Le refus récurrent de la remise en liberté dû à un seul et même juge

Dans le catalogue des griefs formulés à l’encontre de la justice, les avocats de Slim Chiboub donnent la part belle au président de la chambre de mises en accusation de la cour d’appel de Tunis auquel il est reproché d’être toujours le même qui siège chaque fois que cette juridiction est appelée à se prononcer sur une demande de mise en liberté, et surtout de la rejeter, quitte à ce qu’il soit rappelé de congé pour venir officier. Ils y voient un acharnement injustifié, alors  que, en droit pénal, le principe est la liberté et l’emprisonnement l’exception. Le collectif de défense dit ne pas comprendre, ce faisant, les motivations derrière la constance du magistrat à rejeter, à trois reprises, les demandes de libération conditionnelle, d’autant moins que Slim Chiboub est disposé à verser l’éventuelle caution exigée et même à s’engager à verser 10 millions de dinars sur son compte en Suisse.
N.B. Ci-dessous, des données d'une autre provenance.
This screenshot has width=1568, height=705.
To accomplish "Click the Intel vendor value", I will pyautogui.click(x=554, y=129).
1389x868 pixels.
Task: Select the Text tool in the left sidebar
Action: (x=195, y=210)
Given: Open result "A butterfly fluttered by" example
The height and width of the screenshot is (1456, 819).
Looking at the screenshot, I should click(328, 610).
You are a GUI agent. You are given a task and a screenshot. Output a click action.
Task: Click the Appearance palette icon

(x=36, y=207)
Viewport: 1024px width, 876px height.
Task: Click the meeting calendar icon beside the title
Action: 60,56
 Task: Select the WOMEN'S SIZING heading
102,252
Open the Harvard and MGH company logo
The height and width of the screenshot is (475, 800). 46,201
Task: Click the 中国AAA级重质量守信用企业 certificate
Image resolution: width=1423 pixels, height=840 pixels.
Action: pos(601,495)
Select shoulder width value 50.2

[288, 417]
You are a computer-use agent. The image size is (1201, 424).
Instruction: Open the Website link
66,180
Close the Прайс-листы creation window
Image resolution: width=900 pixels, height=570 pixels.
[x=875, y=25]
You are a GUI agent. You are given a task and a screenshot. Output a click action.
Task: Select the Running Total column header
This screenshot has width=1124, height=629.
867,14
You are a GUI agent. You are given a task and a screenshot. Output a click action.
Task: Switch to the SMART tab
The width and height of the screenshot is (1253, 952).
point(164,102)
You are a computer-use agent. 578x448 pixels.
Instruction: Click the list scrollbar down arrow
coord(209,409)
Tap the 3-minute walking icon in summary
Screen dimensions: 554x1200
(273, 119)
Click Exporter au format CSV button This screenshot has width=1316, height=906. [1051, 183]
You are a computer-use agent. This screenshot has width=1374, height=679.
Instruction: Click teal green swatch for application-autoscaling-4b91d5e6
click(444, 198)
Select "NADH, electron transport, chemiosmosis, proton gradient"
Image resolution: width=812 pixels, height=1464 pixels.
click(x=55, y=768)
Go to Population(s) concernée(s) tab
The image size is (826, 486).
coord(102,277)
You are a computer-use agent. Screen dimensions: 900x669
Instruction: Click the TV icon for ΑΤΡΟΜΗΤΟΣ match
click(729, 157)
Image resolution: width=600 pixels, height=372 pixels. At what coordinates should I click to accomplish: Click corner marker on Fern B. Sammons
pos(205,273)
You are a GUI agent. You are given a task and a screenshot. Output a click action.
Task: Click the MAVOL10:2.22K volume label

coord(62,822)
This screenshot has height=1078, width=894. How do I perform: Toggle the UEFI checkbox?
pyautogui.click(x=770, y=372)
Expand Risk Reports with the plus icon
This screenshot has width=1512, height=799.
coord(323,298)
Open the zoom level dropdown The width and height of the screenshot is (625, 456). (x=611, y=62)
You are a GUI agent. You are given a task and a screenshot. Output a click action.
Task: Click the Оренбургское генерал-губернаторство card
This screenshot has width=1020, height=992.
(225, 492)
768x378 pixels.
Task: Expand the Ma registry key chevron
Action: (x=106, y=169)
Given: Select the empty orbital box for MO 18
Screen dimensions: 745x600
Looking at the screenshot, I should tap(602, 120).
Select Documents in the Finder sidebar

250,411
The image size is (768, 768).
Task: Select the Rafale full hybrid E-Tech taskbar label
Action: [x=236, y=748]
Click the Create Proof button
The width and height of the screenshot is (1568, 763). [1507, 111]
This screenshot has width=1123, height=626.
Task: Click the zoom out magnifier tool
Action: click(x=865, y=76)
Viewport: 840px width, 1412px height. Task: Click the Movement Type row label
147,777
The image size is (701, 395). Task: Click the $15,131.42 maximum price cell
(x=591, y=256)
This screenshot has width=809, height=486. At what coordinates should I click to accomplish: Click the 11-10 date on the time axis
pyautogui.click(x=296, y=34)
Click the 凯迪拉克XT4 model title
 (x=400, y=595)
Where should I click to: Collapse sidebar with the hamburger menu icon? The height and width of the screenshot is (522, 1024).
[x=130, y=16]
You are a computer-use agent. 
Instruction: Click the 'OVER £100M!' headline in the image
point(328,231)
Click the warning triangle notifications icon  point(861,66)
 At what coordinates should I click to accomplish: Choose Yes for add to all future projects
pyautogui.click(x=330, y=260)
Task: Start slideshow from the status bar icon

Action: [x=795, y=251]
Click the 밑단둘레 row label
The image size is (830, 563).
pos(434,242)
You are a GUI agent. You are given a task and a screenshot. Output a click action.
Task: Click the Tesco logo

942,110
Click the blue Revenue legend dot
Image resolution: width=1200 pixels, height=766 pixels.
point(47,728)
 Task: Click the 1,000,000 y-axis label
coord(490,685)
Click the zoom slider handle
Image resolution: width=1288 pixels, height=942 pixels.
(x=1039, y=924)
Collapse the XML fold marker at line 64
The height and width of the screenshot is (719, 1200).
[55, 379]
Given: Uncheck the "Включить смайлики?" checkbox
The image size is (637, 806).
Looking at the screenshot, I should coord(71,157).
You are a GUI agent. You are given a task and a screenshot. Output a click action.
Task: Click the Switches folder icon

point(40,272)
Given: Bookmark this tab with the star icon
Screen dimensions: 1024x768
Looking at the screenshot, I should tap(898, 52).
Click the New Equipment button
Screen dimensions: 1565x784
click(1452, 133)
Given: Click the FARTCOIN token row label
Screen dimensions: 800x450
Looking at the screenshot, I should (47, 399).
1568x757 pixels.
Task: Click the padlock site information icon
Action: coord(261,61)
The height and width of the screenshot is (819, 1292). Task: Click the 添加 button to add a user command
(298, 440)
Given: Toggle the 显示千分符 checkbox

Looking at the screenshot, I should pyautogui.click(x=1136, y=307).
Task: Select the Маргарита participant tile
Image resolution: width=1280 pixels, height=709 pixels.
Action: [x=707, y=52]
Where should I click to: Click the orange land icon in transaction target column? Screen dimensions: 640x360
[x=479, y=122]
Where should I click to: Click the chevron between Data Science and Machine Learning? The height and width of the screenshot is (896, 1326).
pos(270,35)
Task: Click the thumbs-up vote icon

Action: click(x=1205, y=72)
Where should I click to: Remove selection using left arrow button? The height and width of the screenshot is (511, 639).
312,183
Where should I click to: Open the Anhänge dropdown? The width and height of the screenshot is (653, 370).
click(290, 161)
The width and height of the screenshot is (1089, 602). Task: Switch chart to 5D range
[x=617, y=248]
Des « officines » qui s’activent dans l’ombre !

Par-delà ces péripéties purement juridiques, les avocats de Slim Chiboub soupçonnent des « officines qui œuvrent  dans l’ombre » pour que  leur client reste à l’ombre. Ils n’ont pas précisé de quelle camarilla il s’agit, mais en ont appelé au président de la République, au chef du gouvernement et au ministre de la Justice d’en démasquer les acteurs.

Enfin , le collectif de défense s’émeut que Slim Chiboub soit traité autrement que le commun des justiciables, affirmant qu’il est jugé à l’aune de ce qu’il est et non de ce qu’il a fait, y voyant une grave entorse à l’administration de la justice qui a vocation à être « impartiale, équitable, sereine et indépendante ». Pour autant, les avocats n’ont nullement l’intention d’internationaliser l’affaire même s’ils disent disposer de relais à l’étranger pour pouvoir le faire, pas plus qu’ils ne projettent de former un pourvoi auprès de la Cour de cassation pour obtenir gain de cause, au motif que la jurisprudence de la haute cour dans le cas de l’espèce, ne peut être mise en jeu que si la procédure a été irrégulière ou les règles de droit mal appliquées.